To do
Put the records below into a Markdown table with the columns Row and Line, numbering each row and skipping blank lines. Start with the line that contains "label: Über Orthesen/Bandagen" and go on through the line that contains "177, 856, 193)", with nothing before or after.

Data listing
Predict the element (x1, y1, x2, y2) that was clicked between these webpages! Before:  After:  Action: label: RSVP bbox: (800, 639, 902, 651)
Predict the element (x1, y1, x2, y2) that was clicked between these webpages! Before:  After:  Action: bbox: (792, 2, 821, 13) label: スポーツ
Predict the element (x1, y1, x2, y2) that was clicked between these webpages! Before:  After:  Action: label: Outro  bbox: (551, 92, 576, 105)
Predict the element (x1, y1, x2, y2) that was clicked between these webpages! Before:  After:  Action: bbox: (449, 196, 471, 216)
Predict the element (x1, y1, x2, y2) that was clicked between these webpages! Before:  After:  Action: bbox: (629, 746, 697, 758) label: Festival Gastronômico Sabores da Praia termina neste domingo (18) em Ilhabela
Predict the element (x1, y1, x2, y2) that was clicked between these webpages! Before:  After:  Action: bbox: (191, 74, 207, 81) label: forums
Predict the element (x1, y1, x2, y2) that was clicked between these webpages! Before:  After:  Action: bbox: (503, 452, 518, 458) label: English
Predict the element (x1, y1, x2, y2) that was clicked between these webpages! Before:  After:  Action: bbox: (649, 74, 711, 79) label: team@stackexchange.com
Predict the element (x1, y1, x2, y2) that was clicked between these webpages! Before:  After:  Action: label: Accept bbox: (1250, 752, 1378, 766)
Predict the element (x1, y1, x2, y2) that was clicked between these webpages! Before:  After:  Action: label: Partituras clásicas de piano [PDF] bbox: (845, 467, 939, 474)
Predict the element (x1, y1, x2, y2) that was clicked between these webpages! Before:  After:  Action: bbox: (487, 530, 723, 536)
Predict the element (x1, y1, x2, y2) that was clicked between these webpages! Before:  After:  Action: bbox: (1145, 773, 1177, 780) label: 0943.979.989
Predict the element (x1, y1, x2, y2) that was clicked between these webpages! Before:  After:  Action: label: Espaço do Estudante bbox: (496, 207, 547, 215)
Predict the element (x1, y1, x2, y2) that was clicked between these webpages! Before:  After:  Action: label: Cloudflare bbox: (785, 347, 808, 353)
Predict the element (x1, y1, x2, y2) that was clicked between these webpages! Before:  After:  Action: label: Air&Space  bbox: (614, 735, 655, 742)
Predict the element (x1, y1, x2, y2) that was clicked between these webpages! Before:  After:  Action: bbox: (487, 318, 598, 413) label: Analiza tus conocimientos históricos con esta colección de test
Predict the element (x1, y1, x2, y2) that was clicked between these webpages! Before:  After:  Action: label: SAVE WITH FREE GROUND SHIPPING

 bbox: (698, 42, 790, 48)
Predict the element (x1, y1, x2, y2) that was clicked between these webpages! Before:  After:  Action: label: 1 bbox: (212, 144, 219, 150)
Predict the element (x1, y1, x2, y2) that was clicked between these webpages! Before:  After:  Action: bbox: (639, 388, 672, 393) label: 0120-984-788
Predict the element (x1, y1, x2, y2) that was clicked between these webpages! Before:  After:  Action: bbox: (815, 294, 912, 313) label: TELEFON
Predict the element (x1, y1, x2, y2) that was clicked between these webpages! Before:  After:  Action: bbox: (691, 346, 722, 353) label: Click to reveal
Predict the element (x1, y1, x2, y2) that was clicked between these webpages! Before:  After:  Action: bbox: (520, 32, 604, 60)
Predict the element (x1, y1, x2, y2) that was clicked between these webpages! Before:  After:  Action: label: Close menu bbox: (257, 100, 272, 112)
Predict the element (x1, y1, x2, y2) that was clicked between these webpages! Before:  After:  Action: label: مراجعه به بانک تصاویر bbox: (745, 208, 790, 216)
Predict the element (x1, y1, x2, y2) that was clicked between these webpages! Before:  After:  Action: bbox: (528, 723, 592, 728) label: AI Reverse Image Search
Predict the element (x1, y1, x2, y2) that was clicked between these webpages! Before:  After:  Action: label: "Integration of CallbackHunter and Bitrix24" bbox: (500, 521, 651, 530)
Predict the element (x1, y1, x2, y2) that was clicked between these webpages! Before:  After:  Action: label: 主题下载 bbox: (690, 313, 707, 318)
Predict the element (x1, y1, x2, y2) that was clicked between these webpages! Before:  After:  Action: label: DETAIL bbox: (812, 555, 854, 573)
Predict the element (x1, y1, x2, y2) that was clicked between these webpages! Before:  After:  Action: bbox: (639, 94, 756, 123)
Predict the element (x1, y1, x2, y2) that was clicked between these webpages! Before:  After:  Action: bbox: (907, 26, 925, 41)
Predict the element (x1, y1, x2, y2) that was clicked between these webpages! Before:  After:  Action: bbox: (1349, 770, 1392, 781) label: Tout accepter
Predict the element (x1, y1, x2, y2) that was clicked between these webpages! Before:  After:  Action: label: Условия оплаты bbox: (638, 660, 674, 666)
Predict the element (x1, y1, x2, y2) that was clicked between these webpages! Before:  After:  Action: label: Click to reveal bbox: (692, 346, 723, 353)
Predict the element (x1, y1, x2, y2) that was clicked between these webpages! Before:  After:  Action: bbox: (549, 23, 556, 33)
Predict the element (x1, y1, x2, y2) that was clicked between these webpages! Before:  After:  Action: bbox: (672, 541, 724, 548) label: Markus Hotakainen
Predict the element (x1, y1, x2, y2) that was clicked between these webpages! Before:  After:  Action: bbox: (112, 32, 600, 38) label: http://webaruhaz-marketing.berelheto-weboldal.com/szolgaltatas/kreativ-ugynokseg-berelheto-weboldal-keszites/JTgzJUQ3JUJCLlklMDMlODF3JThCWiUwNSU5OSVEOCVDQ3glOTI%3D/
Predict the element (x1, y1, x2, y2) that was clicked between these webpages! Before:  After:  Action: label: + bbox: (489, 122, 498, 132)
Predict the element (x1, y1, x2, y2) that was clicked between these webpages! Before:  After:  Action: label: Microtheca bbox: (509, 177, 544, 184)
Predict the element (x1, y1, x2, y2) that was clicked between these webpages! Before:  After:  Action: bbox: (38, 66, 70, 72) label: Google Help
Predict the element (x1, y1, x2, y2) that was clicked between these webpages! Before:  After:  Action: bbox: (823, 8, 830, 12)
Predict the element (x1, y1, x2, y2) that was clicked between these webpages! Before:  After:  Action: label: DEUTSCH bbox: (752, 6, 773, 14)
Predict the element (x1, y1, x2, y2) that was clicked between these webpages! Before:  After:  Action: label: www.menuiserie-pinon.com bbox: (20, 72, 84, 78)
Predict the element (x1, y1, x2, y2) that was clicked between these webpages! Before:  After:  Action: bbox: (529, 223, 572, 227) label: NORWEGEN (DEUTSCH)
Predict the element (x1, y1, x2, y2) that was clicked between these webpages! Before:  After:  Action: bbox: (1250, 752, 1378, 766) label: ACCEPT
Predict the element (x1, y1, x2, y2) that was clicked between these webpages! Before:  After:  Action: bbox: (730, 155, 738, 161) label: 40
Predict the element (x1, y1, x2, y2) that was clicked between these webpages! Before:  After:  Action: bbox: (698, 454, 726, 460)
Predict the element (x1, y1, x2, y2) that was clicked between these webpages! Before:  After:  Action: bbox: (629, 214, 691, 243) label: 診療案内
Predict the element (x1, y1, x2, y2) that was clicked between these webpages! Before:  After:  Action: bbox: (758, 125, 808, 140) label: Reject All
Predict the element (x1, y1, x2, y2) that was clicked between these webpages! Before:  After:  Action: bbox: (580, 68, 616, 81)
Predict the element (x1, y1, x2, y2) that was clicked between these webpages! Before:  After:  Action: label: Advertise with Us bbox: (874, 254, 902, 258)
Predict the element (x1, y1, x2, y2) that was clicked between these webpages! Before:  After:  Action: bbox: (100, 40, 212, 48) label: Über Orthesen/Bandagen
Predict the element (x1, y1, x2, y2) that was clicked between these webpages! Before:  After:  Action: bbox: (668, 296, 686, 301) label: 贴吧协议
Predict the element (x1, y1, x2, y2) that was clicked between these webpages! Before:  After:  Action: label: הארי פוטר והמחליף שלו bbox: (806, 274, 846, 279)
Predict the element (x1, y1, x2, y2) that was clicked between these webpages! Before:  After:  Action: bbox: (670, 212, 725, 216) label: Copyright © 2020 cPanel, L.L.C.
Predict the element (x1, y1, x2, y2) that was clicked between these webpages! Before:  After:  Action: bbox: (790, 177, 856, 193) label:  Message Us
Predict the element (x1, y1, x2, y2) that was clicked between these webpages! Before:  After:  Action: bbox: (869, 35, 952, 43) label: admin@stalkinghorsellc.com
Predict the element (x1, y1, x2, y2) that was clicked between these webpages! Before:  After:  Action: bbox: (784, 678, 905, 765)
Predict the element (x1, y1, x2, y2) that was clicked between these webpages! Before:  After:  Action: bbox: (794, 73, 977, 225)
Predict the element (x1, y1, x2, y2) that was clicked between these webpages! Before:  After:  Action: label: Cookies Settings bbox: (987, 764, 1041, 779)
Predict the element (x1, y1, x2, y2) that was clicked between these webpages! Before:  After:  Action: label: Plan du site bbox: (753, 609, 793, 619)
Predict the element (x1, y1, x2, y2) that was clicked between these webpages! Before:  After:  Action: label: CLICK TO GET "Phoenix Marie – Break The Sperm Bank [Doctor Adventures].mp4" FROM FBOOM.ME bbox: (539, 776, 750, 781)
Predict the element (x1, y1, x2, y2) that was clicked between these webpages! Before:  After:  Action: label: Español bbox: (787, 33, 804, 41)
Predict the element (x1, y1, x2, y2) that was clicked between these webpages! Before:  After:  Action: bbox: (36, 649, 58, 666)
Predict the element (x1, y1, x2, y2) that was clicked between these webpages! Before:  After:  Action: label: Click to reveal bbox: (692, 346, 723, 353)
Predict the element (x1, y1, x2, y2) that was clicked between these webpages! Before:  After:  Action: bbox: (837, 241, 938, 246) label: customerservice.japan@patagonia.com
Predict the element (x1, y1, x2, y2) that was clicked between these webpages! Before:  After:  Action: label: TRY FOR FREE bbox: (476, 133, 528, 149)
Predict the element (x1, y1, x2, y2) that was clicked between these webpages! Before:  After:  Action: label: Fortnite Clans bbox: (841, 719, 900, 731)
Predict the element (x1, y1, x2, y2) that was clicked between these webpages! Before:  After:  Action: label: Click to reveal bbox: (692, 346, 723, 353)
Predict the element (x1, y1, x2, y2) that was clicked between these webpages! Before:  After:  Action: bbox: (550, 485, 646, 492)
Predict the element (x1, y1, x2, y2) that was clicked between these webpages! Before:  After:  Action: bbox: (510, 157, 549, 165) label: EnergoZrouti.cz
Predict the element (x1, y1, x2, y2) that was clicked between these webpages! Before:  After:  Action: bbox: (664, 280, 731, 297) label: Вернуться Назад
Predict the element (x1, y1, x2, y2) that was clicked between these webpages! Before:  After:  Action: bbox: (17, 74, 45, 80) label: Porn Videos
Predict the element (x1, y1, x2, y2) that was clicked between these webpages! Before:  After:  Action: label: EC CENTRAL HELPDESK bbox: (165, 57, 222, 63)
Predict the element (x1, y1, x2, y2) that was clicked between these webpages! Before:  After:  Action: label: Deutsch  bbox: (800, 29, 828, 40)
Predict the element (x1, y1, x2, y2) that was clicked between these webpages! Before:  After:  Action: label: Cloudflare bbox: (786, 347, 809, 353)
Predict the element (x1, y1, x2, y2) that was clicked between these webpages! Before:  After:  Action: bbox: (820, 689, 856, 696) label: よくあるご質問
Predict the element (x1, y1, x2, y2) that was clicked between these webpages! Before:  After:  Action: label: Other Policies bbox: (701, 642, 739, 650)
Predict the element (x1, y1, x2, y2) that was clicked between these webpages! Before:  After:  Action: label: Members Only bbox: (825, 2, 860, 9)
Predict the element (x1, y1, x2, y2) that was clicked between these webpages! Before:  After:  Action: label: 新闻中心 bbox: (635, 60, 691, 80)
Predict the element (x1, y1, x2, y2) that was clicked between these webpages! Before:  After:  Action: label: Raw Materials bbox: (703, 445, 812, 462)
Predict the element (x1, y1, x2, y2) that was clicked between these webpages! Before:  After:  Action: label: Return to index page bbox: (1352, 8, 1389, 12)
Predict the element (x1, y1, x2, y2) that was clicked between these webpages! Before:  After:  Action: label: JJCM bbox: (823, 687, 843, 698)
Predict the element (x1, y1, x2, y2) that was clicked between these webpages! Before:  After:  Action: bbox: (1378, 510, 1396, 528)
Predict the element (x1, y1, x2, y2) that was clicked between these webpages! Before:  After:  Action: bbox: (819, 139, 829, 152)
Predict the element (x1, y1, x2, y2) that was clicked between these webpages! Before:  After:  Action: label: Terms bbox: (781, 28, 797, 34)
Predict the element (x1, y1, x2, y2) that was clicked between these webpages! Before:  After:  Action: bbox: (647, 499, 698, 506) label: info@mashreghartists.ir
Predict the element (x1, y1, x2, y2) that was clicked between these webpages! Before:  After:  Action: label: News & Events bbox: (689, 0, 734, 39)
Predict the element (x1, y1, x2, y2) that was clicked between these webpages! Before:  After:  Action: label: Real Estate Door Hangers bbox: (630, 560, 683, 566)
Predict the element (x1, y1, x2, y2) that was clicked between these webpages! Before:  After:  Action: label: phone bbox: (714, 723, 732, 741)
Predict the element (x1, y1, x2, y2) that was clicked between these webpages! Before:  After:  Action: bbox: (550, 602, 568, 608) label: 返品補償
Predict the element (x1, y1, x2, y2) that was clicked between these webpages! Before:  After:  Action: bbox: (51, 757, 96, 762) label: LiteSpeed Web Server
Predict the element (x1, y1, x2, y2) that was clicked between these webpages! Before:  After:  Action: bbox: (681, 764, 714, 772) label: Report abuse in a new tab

Answer to the exercise
| Row | Line |
|---|---|
| 1 | Predict the element (x1, y1, x2, y2) that was clicked between these webpages! Before:  After:  Action: bbox: (100, 40, 212, 48) label: Über Orthesen/Bandagen |
| 2 | Predict the element (x1, y1, x2, y2) that was clicked between these webpages! Before:  After:  Action: bbox: (668, 296, 686, 301) label: 贴吧协议 |
| 3 | Predict the element (x1, y1, x2, y2) that was clicked between these webpages! Before:  After:  Action: label: הארי פוטר והמחליף שלו bbox: (806, 274, 846, 279) |
| 4 | Predict the element (x1, y1, x2, y2) that was clicked between these webpages! Before:  After:  Action: bbox: (670, 212, 725, 216) label: Copyright © 2020 cPanel, L.L.C. |
| 5 | Predict the element (x1, y1, x2, y2) that was clicked between these webpages! Before:  After:  Action: bbox: (790, 177, 856, 193) label:  Message Us |